* [Exercises]
a. Answer these about the Barbara Corcoran profile, each on its own line:
(i) What job was Corcoran working when she started out?
(ii) How much money did she borrow to form the Corcoran Group?
(iii) In what year did she sell her company, and for how much?
b. What qualities does the Barbara Corcoran profile say she has a reputation for on Shark Tank? List every one.
c. Write the next part of the Barbara Corcoran profile, picking up after its final line.

Image courtesy Craig Sjodin/ABC
Image courtesy Craig Sjodin/ABC

Nobody gets eaten alive on the hit show Shark Tank on ABC, but there are plenty of emotional wounds as budding entrepreneurs pitch products and concepts to top business moguls. Holding her own in the lively exchanges is Barbara Corcoran, whose rags-to-riches story serves as powerful inspiration to the contestants.

Had Corcoran pitched her idea for a Manhattan real estate company to the Sharks when she set out on her journey to the top 40 years ago, they might well have delivered the show’s signature “thumbs down.” She was working as a waitress, but with a borrowed thousand dollars, she formed the Corcoran Group, and boldly built her little company into a New York City powerhouse. 
In 2001, she sold her company for $66 million.

Today, Corcoran is a familiar face with her weekly appearances to talk about real estate trends on theToday Show as well as Shark Tank where she has a reputation for sympathy and charm as well as toughness.

Question: How do viewers feel about you as the first female shark?

* [Available data]
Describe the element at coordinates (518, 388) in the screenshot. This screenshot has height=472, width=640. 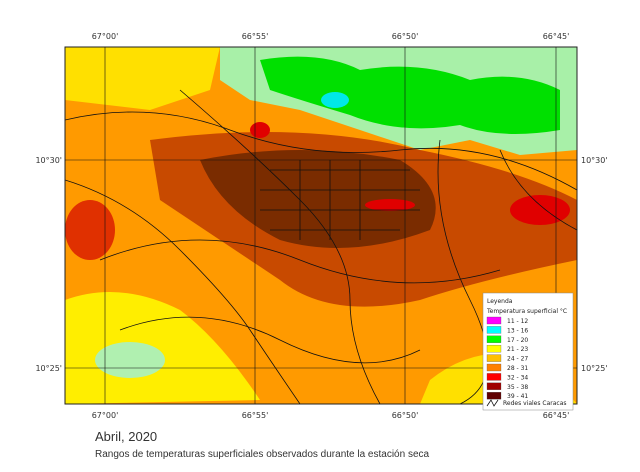
I see `legend-label: 35 - 38` at that location.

* [Results for each task]
a.
(i) Waitress
(ii) A thousand dollars
(iii) 2001, for $66 million

b. Sympathy, charm, toughness

c.
Barbara Corcoran: They all say, “We love how you give it to those guys.” What surprises me, though, is how much they ask about my own personal struggle to find success. I grew up poor in a tiny house with 10 children. We got one new dress at the start of the school year. It was a struggle, but when I look back, I think about what fun we had. I give all the credit to my mother for nurturing each of our talents. I was dyslexic. I wasn’t a good student. I hated bringing my report card home. But instead of criticizing, my mother kept saying, “You have a great imagination.”

Q: Now that you have money, do you like to buy things?
BC: When I go to shop for clothes I don’t even look at the price tag. But I understand being poor, so I know I have a responsibility to help others. When I sold my company, someone gave me the idea to establish an education trust. We’ve had 27 people go to college with that fund.

Q: What do you think fueled your ambition?
BC: I never was chasing the gold. That wasn’t valued in our family. It was all about the competition. I’m so hungry now for the next step, whatever that might be. I want to get the most out of my great life.